Protection zone is defined as the part of the power system which is protected by a certain protective scheme. It is established around each power system equipment. When the fault occurs on any of the protection zones then only the circuit breakers within that zone will be opened. Thus, only the faulty element will be isolated without disturbing the rest of the system.
Consider the two protective zones A and B which will overlap each other.
- The X is the fault occurs in the zone B, and due to this fault, the circuit breakers of zone B tripped along with the C (circuit breaker).
- The relay of the zone B will also trip the circuit breaker of zone A for other faults in the zone B which occurs to the right of the C (circuit breaker). Hence the unnecessary tripping of the breaker can be tolerated only in the particular region.
- The scheme which senses the fault of any of the certain unit will have a high degree of sensitivity and it also has the adaptability of the fast speed of operation.

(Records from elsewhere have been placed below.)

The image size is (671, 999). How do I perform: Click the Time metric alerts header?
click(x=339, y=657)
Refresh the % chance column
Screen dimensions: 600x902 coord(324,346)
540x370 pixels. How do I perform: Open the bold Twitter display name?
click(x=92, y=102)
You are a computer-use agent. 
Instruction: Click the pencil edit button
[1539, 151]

- The boundaries of protective zones are decided by the locations of the current transformer.
- In practice, various protective zones are overlapped.
- The overlapping of protective zones is done to ensure complete safety of each and every element of the system. The zone which is unprotected is called dead spot. The zones are overlapped and hence there is no chance of existence of a dead spot in a system.

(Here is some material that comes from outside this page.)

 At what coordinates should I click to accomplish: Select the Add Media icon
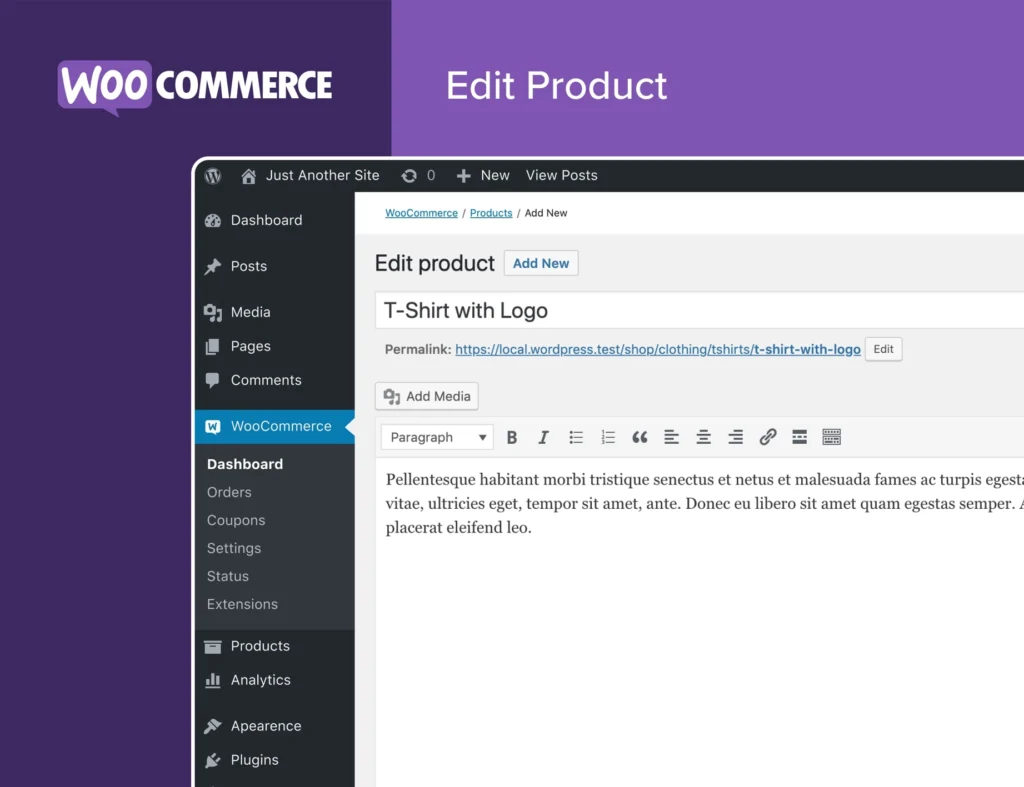426,396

- For the failures within the region, where two adjacent protective zones are overlapped, more circuit breakers get tripped than minimum necessary to disconnect the faulty element.
- If there are no overlaps, then dead spot may exist, means the circuit breakers lying within the zone may not trip even though the fault occurs. This may cause damage to the healthy system.
- The extent of overlapping of protective zones is relatively small. The probability of the failures in the overlapped regions is very low; consequently the tripping of the too many circuit breakers will be frequent.